Spezifische Immuntherapie bei Asthma
Die allergenspezifische Immuntherapie (SIT oder AIT) bilde die einzige Möglichkeit, respiratorische Allergien ursächlich zu behandeln und den Krankheitsverlauf günstig zu beeinflussen, schreiben Dr. Beatrice Bilò, Allergy Unit, Ospedali Riuniti di Ancona, Italien, und Dr. Moisés Calderón, Section of Allergy and Clinical Immunology, Imperial College, London, UK, sowie Dr. Victòria Cardona, Allergy Section, Hospital Vall d’Hebron, Barcelona, Spanien. Im Zentrum der immunologischen Wirkmechanismen der SIT steht die Induktion einer allergenspezifischen Immuntoleranz durch Bildung von allergenspezifischen regulatorischen T-Zellen (Treg). Aufgrund neuer Forschungen erhielten die früher als Suppressor-T-Zellen bezeichneten Zellen den neuen Namen Treg-Zellen (2).
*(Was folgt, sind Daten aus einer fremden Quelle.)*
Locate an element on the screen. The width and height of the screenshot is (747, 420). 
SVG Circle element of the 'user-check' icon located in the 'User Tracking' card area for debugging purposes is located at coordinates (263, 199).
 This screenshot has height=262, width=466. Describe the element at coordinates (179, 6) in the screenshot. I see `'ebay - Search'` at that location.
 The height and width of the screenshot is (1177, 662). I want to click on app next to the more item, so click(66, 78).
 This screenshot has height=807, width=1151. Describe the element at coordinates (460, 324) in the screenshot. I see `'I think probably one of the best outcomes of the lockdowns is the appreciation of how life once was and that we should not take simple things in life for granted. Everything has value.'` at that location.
Treg-Zellen können eine allergenspezifische Immuntoleranz induzieren, bei der die allergischen Entzündungsreaktionen unterdrückt sind. Mit zahlreichen Suppressorfaktoren können Treg-Zellen die Zytokinabgabe von Th2-Zellen (z.B. von IL-4, IL-5, IL-13) unterbinden. Auch beeinflussen Treg-Zellen direkt und indirekt die Mastzellen, Basophilen und Eosinophilen, sodass diese Effektorzellen nicht mehr zur allergischen Entzündung beitragen können. Durch eine SIT wird zudem die Bildung von allergenspezifischen Antikörpern des Subtyps IgG4 induziert (2).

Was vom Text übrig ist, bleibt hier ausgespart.